Goodreads Doesn't Have It, Data Migration: Extracting Profit
This would be five stars but it makes a lot of the same mistakes that many of the content I've bought from Haymarket books has been guilty of; mainly identifying the problem, but not doing a study why what they want, "a worker's unification" isn't working. They failed to put together that "stomach politics" --voting from need, and voting because a fundamental, basic need is being filled by a certain party -- is precisely the technique that allows for the illusion of democracy that keeps international extractive interests in power by not alerting them to the non-democratic violation happening because it was a "democratic" election. Voting from the stomach or voting from the housing need should not be viewed as a democratic election; it should be viewed as an extortion of human rights. Then, when these individuals are in charge they walk back on their promises and jail and even torture anyone who points that out. What democratically elected individual would risk losing their constituency in such a way when called out for false promises, other than one that never respected it to begin with and knows there's nothing to alienate...just a few foreign powers to play a "democratic vanity" game with? To me, this book shows me not that we need a "worker's unification" which a democracy should be, but rather we need to stop calling elections that don't receive fulfilled promises and force their vote through providing for basic needs democratic. We need true democracy, but the problem is that's not possible without a small period where the foundation is revamped so that needs are covered and next election people aren't voting on need. That is a combination of both of the techniques mentioned in the book.
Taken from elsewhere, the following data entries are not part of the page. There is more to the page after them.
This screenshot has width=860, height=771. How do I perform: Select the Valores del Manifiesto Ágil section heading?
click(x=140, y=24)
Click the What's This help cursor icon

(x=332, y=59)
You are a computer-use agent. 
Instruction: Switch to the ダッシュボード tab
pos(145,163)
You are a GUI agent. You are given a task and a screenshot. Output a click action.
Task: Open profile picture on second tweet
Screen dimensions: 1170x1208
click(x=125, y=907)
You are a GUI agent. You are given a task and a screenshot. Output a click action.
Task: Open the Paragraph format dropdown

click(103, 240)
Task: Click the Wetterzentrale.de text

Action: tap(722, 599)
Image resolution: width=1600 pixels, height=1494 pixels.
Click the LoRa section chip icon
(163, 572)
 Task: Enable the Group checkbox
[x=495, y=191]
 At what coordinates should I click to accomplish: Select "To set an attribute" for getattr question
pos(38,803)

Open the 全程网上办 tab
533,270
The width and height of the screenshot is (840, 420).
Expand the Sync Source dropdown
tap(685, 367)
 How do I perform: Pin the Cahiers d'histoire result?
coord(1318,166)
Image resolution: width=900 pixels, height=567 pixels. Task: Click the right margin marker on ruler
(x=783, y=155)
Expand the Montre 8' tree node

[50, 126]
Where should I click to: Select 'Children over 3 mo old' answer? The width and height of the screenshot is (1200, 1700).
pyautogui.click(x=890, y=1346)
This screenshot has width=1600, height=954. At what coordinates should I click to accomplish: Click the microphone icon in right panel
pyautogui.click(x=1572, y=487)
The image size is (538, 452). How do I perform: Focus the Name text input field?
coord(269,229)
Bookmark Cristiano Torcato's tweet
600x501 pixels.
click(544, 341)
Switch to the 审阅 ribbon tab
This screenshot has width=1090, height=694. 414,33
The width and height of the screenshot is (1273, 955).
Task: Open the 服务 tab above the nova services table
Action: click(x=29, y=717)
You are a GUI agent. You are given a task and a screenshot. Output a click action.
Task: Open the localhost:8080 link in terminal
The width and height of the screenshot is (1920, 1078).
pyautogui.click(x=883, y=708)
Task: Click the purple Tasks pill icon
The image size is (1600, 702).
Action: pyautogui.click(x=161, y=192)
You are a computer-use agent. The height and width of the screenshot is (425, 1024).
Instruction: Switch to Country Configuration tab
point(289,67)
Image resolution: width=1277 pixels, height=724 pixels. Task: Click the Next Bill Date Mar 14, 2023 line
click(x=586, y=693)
In addition, the book does in fact concur that China does in fact allow for corruption as a cheap trick to gain more power in Africa without the USA, weaponizing the fact they don't answer to transparency NATO based procedures and simply covering up these illicit (and pretty disgusting enablements) in a black box of lies and lack of transparency which China is notoriously guilty of when it comes to financial and even medical policy. However, "democracy" excuses for extraction by Western countries "concerned about human rights" are just as hypocritical. What's left are indigenous individuals who can't voice their opinions because they are deep in the horrifying process of being stripped of all their resources by two huge powerhouses that are keen to make sure there is no foundation for them to fight back. I think it was very ignorant of the author to say that "instability leads to revolution'; I think that's wrong. Instability is the very tool of these horrifying superpowers to keep the individuals in an ongoing cycle of trauma so they can't cohere their thoughts and kick off their assailant. So that one 'got past the dragon' so the speak.
It also speaks on governing by debt...blaming Africa for the failed neoliberal policies that include deregulation and "flexibilization" based on arbitrary black box issues that are incompetently run due to there being no sincerely interested financial watchdog in the area outside of extractive interests and people vaguely interested in a social revolution without any real plan or ability to speak on how and why it would and doesn't happen.
It also speaks on the Africa's known issue of only having raw resources and industry loans being levied by predatory alternations of Chinese corruption-enablement or American/European neoliberal restructuring scams meant to keep local finances covertly destabilized to avoid indigenous empowerment and to keep extractive processes of things like oil uninterrupted all while pretending to care about democracy which is truly horrifying for the reputation of democracy in Africa, and may explain a lot of the anti-democratic thought in Africa...those that believe there "is no real democracy" are not familiar with anarchic democracy but false-face neoliberal democracies used by extractive Western human rights coalitions.
Depressed wages are also big in this book. Nowhere else but in Africa have I seen wages allowed to get to such a level; another example they gave is the Chinese not giving African miners helmets until they have worked there two months...that's horrifying. The depressed wages, despite being the wages assigned by "human rights" European countries, are kept minimal simply because a lot of times they found Africans that low post-Chinese exploitation, and whatever they say about human rights, the deal was so sweet so they kept it going. They took the temptation and that's something those who actually care should never unsee...when they had to make a hard moral choice that would actually cost them, many of these "human rights" concerned European countries kept covertly going with the horrifyingly dehumanized wage that China had either installed or allowed to happen at the hands of local thugs (usually a combination of both). Then most of the profits go straight into the hands of firms, showing just how bad the extraction was...at a certain point it just becomes clear it's an ongoing financial rape. There's no other way to put it. They can't kick these two off because they're too big, and they're both full of sh*t, to be frank.
Really horrifying book and it told the truth. However, it lacks any sufficiently good plan and analysis for how to get out of that logistically using the knowledge that the book established. I think that's a waste a time to build up the foreknowledge like that only to completely flop when it's time for an actionable, potent plan. It's clear according to the reading the victims don't have the resources to figure that out...so it's up to people that do, like people who write books on Africa for money and have that kind of time to also take the time to come up with a truly doable way out.